◆ちゃんとしゃべれ!治納由気(はるなゆき)◆

変な日本語、敬語もどき、崩れていく日本語、そして、正しい日本語とハムスター。

「ほぼ完全のまま」って?

2010-10-17 09:24:26 | 気になる言葉、具体例
                              りんごとか諏訪湖とか
 「楽器の生な音」ってどんな音? 「生の音」なら生演奏、目の前で演奏されているということ、もしくはアンプラグドということかな、それ以上の意味はないでしょうけれど、「生な音」だと、一体どんな音なのだろうか~と想像して・・・いたのですが、昨日、用事があって車で市の中心部を通り、信号待ちをしていたところ、あ、楽器の生な音が聞こえる! と思いました。
 近江町市場入り口の広場でイベントをやっていたようで、生演奏らしき音が流れてきたのです。演奏者の姿が見えなかったので本当に生演奏かどうかは確認できない、でも、これは生演奏だろうと思うような音だったので、そうか、これが「楽器の生な音」か、と思ったわけです。生っぽいけど、本当に生かどうか分からないという感じです。
 でも、「~な」と言っている人たちのほとんどは、ただ単に、「~の」と言うべき言葉であるということをしっかり認識しないでいいかげんにしゃべっているだけの感染者でしょう。なぜかというと、「な」であることの意味を想像できる例ばかりではないからです。

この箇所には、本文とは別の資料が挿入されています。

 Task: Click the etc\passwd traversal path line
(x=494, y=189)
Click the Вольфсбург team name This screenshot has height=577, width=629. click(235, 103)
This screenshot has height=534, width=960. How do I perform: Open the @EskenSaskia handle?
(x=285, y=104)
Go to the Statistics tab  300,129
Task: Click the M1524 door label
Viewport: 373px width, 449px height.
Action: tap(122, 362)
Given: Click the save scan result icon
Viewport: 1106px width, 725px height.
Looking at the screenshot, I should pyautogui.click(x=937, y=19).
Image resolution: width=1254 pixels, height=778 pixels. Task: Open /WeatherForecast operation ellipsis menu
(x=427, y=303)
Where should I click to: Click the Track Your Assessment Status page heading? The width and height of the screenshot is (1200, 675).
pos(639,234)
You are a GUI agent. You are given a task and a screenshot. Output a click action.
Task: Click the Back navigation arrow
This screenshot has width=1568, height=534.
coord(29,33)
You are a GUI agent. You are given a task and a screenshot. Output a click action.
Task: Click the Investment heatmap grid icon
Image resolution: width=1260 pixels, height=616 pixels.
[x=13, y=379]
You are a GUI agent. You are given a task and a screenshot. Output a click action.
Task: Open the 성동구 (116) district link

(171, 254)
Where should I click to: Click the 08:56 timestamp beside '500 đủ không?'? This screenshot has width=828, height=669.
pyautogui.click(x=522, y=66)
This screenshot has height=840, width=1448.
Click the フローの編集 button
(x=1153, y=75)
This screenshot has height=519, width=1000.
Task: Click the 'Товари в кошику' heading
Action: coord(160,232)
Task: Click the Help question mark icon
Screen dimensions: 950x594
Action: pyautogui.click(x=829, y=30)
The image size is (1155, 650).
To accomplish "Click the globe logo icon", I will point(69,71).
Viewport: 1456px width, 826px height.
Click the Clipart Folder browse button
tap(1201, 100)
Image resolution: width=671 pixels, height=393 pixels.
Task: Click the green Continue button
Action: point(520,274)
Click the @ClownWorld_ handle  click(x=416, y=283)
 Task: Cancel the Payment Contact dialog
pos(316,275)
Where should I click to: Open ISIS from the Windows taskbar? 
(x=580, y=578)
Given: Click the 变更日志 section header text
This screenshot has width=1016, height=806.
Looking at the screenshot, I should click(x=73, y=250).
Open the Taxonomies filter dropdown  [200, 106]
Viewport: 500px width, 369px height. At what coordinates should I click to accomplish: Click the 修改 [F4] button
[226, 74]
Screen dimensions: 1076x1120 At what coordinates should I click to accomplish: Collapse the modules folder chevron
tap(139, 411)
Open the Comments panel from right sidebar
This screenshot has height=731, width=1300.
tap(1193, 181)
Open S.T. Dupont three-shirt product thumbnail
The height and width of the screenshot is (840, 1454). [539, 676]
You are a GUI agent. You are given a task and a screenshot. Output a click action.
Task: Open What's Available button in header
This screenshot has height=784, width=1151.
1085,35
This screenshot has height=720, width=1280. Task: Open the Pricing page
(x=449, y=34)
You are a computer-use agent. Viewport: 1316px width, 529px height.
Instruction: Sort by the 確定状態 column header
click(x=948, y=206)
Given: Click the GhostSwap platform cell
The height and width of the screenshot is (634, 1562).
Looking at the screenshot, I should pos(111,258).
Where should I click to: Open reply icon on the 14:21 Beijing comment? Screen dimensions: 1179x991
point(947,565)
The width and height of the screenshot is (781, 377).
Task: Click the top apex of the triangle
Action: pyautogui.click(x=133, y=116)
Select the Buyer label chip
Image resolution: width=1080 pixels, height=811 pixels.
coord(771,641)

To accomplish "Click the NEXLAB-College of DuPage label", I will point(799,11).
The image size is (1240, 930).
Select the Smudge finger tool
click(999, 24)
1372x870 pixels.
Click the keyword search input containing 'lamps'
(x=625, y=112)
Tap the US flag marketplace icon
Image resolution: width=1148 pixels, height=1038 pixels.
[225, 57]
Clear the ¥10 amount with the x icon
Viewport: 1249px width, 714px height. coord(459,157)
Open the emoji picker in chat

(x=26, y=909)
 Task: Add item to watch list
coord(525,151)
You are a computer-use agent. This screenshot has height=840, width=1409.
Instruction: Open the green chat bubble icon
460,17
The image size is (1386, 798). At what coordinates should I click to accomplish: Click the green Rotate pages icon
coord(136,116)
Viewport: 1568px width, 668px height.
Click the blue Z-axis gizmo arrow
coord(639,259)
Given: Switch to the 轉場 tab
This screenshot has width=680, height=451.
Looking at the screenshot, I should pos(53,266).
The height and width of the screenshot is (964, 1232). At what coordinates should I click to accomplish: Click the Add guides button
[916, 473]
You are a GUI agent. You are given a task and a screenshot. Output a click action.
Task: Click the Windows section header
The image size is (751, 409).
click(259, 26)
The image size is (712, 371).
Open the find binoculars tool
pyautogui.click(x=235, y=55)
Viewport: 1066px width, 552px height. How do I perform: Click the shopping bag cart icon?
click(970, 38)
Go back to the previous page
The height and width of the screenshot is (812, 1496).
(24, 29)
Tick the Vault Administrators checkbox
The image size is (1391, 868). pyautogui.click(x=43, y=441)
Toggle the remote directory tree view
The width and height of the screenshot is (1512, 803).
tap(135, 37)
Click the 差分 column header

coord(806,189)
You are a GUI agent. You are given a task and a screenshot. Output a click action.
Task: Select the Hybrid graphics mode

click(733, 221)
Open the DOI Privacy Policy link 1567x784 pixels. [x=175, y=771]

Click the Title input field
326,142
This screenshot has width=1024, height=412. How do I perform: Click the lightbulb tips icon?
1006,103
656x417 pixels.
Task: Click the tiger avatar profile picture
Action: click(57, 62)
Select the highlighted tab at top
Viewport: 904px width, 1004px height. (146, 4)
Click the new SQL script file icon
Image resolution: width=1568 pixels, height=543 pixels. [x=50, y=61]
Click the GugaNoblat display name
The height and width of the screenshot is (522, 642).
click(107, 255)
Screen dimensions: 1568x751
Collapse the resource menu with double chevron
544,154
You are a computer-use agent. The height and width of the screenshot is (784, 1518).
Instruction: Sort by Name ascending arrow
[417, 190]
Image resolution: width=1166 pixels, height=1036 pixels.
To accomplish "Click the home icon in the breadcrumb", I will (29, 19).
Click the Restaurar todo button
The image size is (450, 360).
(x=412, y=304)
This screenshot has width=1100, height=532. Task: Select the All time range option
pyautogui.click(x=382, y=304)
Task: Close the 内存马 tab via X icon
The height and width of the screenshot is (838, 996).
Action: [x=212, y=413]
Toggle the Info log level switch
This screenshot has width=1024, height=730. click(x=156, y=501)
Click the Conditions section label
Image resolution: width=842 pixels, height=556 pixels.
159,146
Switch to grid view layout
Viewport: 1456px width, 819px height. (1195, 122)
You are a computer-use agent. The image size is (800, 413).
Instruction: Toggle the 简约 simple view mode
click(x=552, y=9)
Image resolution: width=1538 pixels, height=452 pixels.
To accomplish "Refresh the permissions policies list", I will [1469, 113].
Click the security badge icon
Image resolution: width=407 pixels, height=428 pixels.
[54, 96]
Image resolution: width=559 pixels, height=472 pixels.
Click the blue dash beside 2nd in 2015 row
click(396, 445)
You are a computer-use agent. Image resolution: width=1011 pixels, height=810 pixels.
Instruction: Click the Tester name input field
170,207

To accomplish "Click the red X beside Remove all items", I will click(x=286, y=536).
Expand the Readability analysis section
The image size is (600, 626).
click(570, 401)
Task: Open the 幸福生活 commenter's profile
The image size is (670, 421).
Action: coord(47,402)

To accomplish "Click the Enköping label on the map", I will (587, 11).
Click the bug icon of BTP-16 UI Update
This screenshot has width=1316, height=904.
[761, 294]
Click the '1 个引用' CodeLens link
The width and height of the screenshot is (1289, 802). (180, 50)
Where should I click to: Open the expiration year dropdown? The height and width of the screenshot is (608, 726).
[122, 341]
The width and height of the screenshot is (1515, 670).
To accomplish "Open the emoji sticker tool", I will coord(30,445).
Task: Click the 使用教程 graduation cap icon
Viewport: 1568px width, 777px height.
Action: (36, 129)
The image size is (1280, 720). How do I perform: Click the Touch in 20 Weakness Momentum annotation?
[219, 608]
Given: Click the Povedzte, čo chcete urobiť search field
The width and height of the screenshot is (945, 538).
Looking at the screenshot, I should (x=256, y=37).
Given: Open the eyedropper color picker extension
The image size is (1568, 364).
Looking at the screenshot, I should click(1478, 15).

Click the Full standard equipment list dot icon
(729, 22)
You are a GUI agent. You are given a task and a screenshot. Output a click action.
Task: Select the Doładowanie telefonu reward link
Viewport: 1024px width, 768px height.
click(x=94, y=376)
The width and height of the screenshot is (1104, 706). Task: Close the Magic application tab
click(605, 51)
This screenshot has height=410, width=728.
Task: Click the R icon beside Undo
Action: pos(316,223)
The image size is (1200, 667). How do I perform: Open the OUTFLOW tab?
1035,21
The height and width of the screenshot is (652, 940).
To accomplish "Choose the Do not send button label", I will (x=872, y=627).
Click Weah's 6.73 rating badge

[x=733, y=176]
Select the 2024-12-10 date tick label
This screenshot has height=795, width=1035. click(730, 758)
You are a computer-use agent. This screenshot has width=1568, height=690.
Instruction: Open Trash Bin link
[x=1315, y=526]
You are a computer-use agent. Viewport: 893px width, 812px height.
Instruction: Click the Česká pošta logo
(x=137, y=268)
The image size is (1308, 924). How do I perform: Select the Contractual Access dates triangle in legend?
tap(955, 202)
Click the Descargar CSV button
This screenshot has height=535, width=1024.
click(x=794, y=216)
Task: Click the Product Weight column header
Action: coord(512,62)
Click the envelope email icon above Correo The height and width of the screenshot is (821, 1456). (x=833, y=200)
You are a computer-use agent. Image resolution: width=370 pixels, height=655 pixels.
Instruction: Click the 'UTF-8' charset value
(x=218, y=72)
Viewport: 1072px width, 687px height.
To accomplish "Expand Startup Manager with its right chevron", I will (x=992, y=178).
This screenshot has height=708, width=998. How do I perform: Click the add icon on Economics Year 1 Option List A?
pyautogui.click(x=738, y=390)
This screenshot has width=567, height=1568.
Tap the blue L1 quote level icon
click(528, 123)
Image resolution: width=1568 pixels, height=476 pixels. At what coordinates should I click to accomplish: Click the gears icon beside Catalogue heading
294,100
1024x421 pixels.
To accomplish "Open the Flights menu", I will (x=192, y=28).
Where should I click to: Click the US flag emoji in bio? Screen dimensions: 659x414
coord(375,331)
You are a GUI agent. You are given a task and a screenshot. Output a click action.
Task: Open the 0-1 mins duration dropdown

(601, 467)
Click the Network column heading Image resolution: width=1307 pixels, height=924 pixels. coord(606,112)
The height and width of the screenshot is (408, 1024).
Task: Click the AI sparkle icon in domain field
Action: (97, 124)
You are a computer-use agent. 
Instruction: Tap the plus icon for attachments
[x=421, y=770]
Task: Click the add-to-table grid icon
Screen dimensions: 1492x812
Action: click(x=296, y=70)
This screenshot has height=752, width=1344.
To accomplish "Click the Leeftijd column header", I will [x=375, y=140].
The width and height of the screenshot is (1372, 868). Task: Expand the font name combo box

例えば、「元気な秘訣」なんて、「元気の秘訣」と言っているつもりなんだなぁと受け取りますが、全くの誤りであるとしか言えません。
 逆に「な」が「の」になっている例は「の」が「な」になっている例の2~3割だと思うのですが、より問題が大きいのはこちらだと感じます。「熾烈の戦い」「不安の気持ち」「親孝行の○○さん」「入手困難のスイーツ」は「熾烈な」「不安な」「親孝行な」「入手困難な」でないとおかしいでしょう? 「の」でいい理由なんて思いつきません。
 決して聞き間違いではありませんよ。だって、「全長130メートルの船体がほぼ完全のまま沈んでいる」というテロップも見たことがあるのですから。「完全」は形容動詞の語幹ですが、「~の」という活用形はありません。ちなみに、名詞は「完全さ」で、「完全さの証明」「完全さの追求」というときは「の」です。ちゃんと「ほぼ完全なまま沈んでいる」でないといけないと感じますか?
 どんな戦い?→「熾烈な戦い」、どんな気持ち?→「不安な気持ち」、どんな人?→「親孝行な○○さん」、どんなスイーツ?→「入手困難なスイーツ」ですね。2008年7月6日に「不安な声」について書きましたが、「不安な気持ち」と「不安の声があがる」をちゃんと区別できますか? 感染していませんか?